Görev Tanımı:
Mahkeme kararında "Gerekçe ve Sonuç: Davalının, ispat" ile "E., 2023/2015 K." arasındaki kısmı, ikisi de dahil olmak üzere, "ispat külfeti" yerine "ispat yükü" koyarak güncelle ve yeniden yaz.

Belge Bölümü:
▶

Logo

3. Hukuk Dairesi2024/349 E. 2024/4130 K.

Yapay Zeka Özeti

Uyuşmazlık: Kaçak elektrik kullanımı iddiasıyla yapılan tahakkuklar ve başlatılan icra takipleri nedeniyle davacının, davalı şirkete borçlu olmadığının tespiti talebi.

Gerekçe ve Sonuç: Davalının, ispat külfeti kendisinde olmasına rağmen kaçak elektrik kullanımını ispatlayacak belge ve bilgi sunmaması ve davanın niteliği gereği davacının borçlu olmadığının kabulü gözetilerek, Bölge Adliye Mahkemesi kararının onanmasına karar verilmiştir.

Karar Metni

"İçtihat Metni"

MAHKEMESİ : Gaziantep Bölge Adliye Mahkemesi 13. Hukuk Dairesi

SAYISI : 2022/910 E., 2023/2015 K.

İLK DERECE MAHKEMESİ : Şanlıurfa 4. Asliye Hukuk Mahkemesi

SAYISI : 2021/685 E., 2022/12 K.

◀

Sağlanan Veriler:
▶

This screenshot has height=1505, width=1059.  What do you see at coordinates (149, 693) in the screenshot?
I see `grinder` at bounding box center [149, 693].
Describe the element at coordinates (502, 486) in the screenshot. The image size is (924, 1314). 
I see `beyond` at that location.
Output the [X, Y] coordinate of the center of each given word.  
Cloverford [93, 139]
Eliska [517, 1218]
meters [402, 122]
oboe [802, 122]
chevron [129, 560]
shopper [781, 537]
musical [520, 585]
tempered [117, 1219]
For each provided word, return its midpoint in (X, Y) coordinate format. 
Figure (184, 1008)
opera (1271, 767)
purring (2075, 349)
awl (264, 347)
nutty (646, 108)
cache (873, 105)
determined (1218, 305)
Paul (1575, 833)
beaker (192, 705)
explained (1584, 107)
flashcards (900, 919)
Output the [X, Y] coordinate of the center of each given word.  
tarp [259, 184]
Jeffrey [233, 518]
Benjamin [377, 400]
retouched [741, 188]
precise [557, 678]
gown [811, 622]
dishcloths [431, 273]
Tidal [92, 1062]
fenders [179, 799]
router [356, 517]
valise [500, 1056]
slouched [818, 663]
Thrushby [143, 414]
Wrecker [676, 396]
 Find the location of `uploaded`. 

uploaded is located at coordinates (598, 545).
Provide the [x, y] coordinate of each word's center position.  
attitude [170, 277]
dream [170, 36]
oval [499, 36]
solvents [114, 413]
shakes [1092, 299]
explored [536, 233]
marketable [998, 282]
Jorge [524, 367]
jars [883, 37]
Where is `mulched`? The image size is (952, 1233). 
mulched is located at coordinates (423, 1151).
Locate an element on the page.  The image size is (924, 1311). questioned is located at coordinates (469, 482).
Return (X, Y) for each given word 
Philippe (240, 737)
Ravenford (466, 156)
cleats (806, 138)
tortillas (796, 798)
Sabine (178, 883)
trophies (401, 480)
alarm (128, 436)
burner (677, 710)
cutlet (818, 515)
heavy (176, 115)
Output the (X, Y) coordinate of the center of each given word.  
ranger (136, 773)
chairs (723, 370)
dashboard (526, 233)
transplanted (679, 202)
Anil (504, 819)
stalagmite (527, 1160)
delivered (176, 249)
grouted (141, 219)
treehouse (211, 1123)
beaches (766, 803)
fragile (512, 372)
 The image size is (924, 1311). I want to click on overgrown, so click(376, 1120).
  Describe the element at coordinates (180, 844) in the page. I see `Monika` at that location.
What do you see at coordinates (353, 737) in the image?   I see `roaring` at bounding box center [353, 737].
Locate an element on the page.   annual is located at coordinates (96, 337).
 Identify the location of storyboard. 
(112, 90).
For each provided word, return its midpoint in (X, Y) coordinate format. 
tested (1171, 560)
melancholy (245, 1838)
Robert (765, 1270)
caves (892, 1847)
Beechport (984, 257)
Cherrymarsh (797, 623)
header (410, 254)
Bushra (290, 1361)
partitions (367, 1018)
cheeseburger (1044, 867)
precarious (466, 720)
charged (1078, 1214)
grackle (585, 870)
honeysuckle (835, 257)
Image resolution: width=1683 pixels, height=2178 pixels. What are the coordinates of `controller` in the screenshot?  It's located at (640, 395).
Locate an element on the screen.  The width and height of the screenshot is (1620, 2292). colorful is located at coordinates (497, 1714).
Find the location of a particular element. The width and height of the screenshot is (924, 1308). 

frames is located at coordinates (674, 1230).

◀

Yanıt:
Gerekçe ve Sonuç: Davalının, ispat yükü kendisinde olmasına rağmen kaçak elektrik kullanımını ispatlayacak belge ve bilgi sunmaması ve davanın niteliği gereği davacının borçlu olmadığının kabulü gözetilerek, Bölge Adliye Mahkemesi kararının onanmasına karar verilmiştir.

Karar Metni

"İçtihat Metni"

MAHKEMESİ : Gaziantep Bölge Adliye Mahkemesi 13. Hukuk Dairesi

SAYISI : 2022/910 E., 2023/2015 K.